**ТЕКСТ ДЛЯ ЧТЕНИЯ**
━━━━━━━━━━━━━━━━━━━━━━━━━━━━━━

Подобно тому как при наслаждении хорошими яблоками я оставляю без внимания плохие, так же отдаюсь я и удовлетворению желания после того, как стряхнул с себя неизбежные при этом мучения.
Если бы пессимизм и был прав в своем утверждении, что в мире содержится больше страдания, чем удовольствия, это не влияло бы на воление, так как живые существа тем не менее продолжают стремиться за остающимся удовольствием. Эмпирическое доказательство того, что страдание перевешивает радость, было бы - будь оно вообще возможно - хотя и в состоянии показать бесперспективность философского направления, усматривающего ценность жизни в избытке удовольствия (эвдемонизм), но неспособным представить воление вообще неразумным, ибо воление направлено не на избыток удовольствия, а на остающееся еще за вычетом страдания количество удовольствия. Последнее же предстает все еще достойной стремления целью.
Пытались опровергнуть пессимизм, утверждая, что невозможно вычислить перевес удовольствия или страдания в мире. Возможность всякого подсчета основывается на том, что вещи, подлежащие счету, могут быть сравнимы друг с другом по своей величине. Но вот же, всякое страдание и всякое удовольствие имеют определенную величину (силу и продолжительность). Даже различные ощущения удовольствия мы можем по крайней мере приблизительно сравнивать по их величине. Мы знаем, что доставляет нам больше удовольствия - хорошая сигара или хорошая острота. Поэтому против возможности сравнения различных видов удовольствия и страдания по их величине нечего возразить. И исследователь, ставящий себе задачей определение в мире перевеса удовольствия или страдания, исходит из вполне правомерных предпосылок. Можно высказать утверждение об ошибочности выводов пессимизма, но нельзя сомневаться в возможности научной оценки количеств удовольствия и страдания, а вместе с тем и в возможности определить баланс удовольствия. Но неверно и то, когда утверждается, что из результата этого вычисления можно сделать какие-либо выводы относительно человеческого воления. Случаи, когда мы действительно ставим ценность нашего поступка в зависимость от перевеса удовольствия или неудовольствия, относятся к числу тех, когда предметы, на которые направлена наша деятельность, нам безразличны. Если дело идет для меня о том, чтобы порадовать себя после работы посредством какой-либо игры или легкого разговора, и мне совершенно безразлично, что именно делать для этой цели, то я спрашиваю себя: что доставит мне максимальное удовольствие? И я, конечно, откажусь от поступка, если весы склонятся в сторону неудовольствия. Когда мы хотим купить игрушку для ребенка, то при ее выборе мы думаем о том, что доставит ему наибольшую радость. Во всех других случаях мы вовсе не принимаем свои решения исключительно только по балансу удовольствия.

━━━━━━━━━━━━━━━━━━━━━━━━━━━━━━

**ФРАГМЕНТЫ НАБОРА ДАННЫХ**
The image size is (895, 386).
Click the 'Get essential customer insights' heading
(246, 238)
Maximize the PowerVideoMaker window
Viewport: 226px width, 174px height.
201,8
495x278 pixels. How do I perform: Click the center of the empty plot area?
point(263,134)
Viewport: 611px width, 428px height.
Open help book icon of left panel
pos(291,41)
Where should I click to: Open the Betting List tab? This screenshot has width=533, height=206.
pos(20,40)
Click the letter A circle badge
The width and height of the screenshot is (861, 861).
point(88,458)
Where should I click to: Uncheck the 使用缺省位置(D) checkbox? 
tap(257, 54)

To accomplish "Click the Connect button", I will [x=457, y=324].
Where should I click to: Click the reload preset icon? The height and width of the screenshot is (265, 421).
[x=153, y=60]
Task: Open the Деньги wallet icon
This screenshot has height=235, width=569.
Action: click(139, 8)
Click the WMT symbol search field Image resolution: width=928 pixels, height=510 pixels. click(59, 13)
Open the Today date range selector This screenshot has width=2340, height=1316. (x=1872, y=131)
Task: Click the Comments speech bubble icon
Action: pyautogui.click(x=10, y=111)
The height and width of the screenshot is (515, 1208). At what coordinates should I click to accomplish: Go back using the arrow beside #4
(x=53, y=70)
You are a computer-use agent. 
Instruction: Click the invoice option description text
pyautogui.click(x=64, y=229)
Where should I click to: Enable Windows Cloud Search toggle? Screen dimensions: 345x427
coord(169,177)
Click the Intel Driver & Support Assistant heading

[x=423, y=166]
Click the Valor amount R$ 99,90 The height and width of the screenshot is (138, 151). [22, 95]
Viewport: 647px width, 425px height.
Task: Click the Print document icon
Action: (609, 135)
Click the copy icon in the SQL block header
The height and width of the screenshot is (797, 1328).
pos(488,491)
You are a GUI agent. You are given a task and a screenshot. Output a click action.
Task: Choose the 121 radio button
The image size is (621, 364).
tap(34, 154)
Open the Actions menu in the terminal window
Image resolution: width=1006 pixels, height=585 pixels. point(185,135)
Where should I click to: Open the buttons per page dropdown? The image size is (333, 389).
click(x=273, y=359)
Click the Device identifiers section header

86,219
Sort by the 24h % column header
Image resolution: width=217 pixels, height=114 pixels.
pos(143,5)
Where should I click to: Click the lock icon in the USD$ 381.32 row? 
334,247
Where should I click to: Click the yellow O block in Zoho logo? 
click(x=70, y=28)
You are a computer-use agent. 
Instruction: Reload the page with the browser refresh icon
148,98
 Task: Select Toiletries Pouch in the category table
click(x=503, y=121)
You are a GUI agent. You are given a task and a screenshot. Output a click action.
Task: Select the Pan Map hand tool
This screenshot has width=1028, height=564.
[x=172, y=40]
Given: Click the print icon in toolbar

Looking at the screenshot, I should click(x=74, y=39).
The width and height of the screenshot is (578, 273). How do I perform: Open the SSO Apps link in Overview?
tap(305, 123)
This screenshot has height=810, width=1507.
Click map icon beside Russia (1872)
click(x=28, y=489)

━━━━━━━━━━━━━━━━━━━━━━━━━━━━━━

**ЧТО ТРЕБУЕТСЯ**
На что, согласно тексту о пессимизме и волении, направлено воление? Записи для работы не понадобятся.

**ВЫПОЛНЕННОЕ ЗАДАНИЕ**
Воление направлено не на избыток удовольствия, а на количество удовольствия, остающееся за вычетом страдания.